- _AIM OF THE EXERCISE_
Word for word, copy the line that contains "Task: Click the 1982 year cell" and each line after it in the data below. Pictures stay out of the copy.

--------------------------------------------------

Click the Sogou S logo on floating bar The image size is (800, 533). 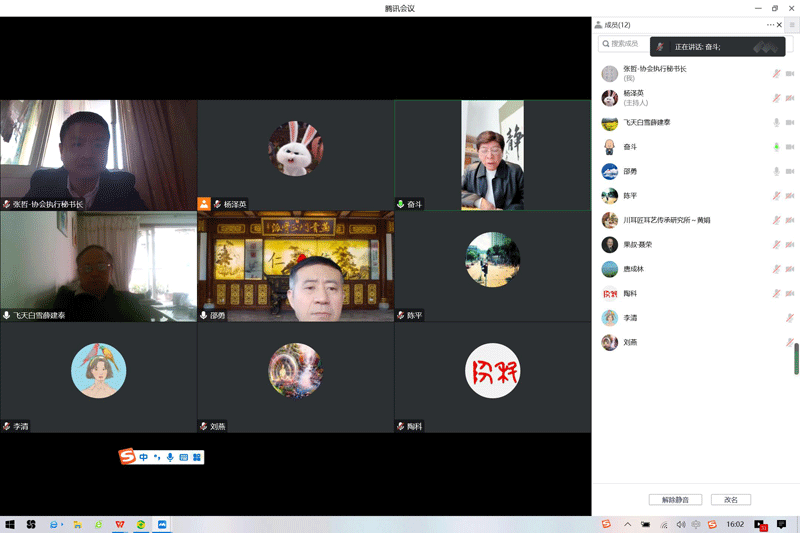click(x=127, y=457)
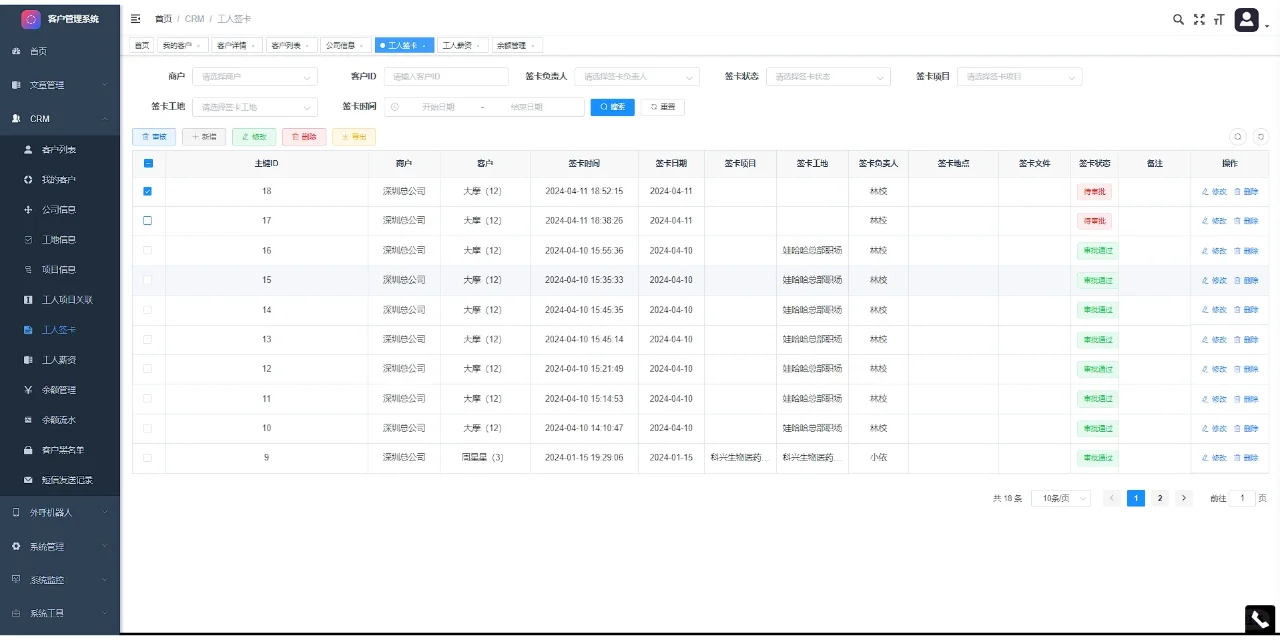
Task: Refresh the table with the circular refresh icon
Action: pos(1238,136)
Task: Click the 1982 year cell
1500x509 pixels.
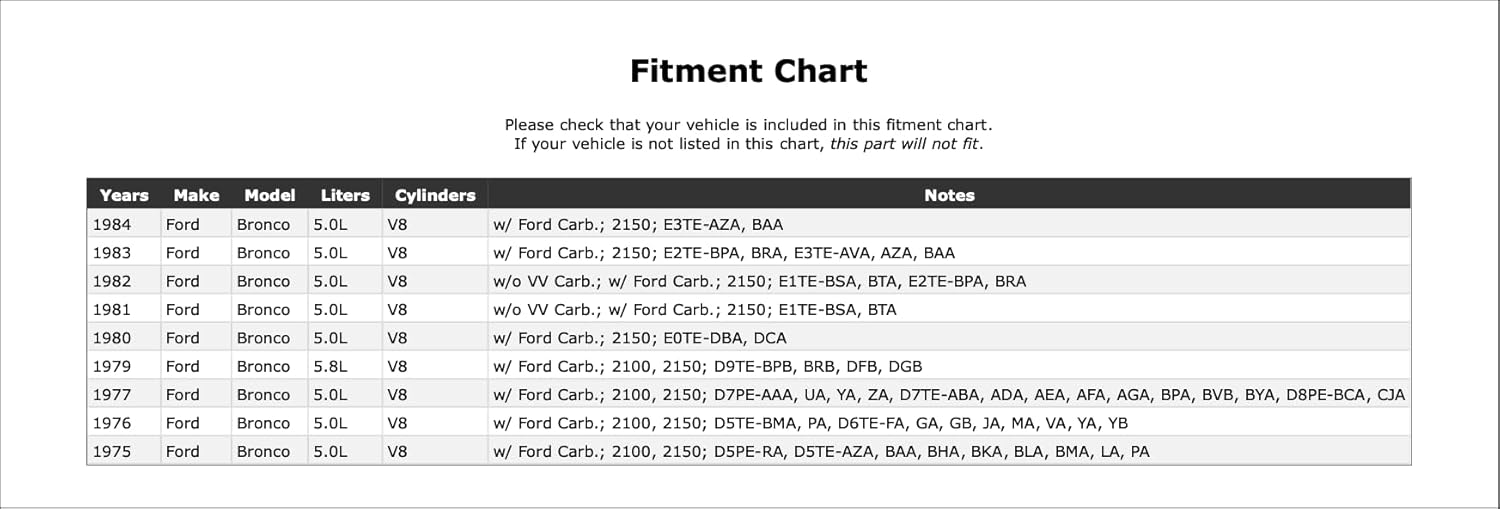Action: coord(112,281)
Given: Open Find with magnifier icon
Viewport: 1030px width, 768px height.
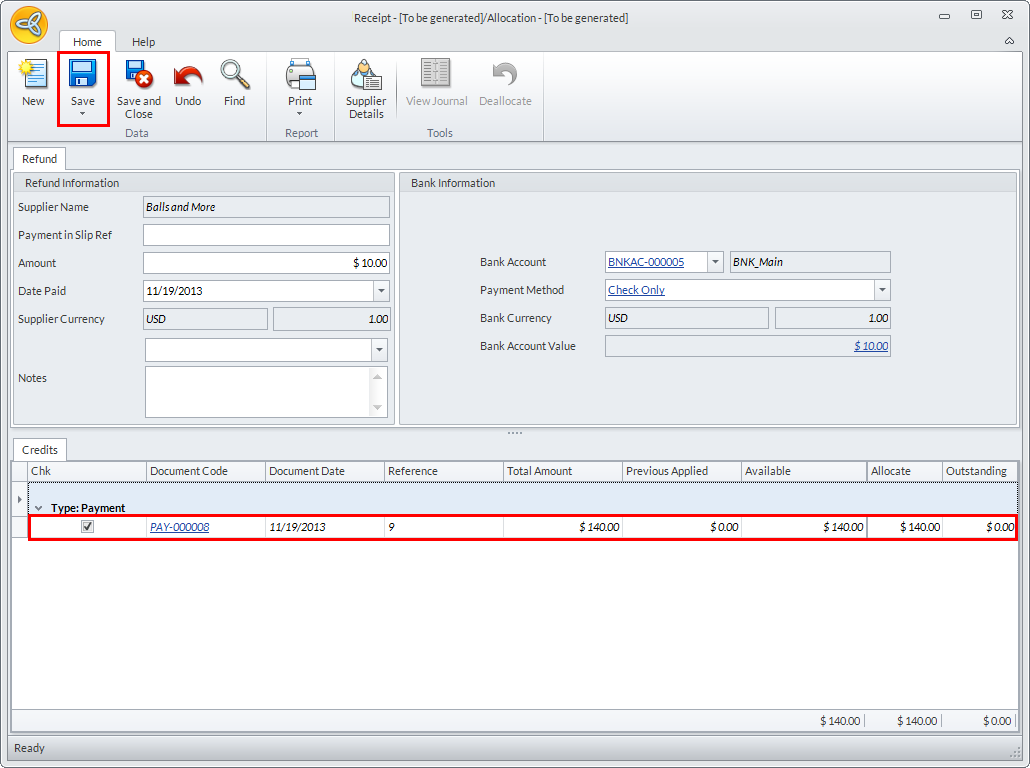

--------------------------------------------------

- _YOUR RESPONSE_
Task: Click the 1982 year cell
1500x509 pixels.
Action: coord(112,281)
Given: Open Find with magnifier icon
Viewport: 1030px width, 768px height.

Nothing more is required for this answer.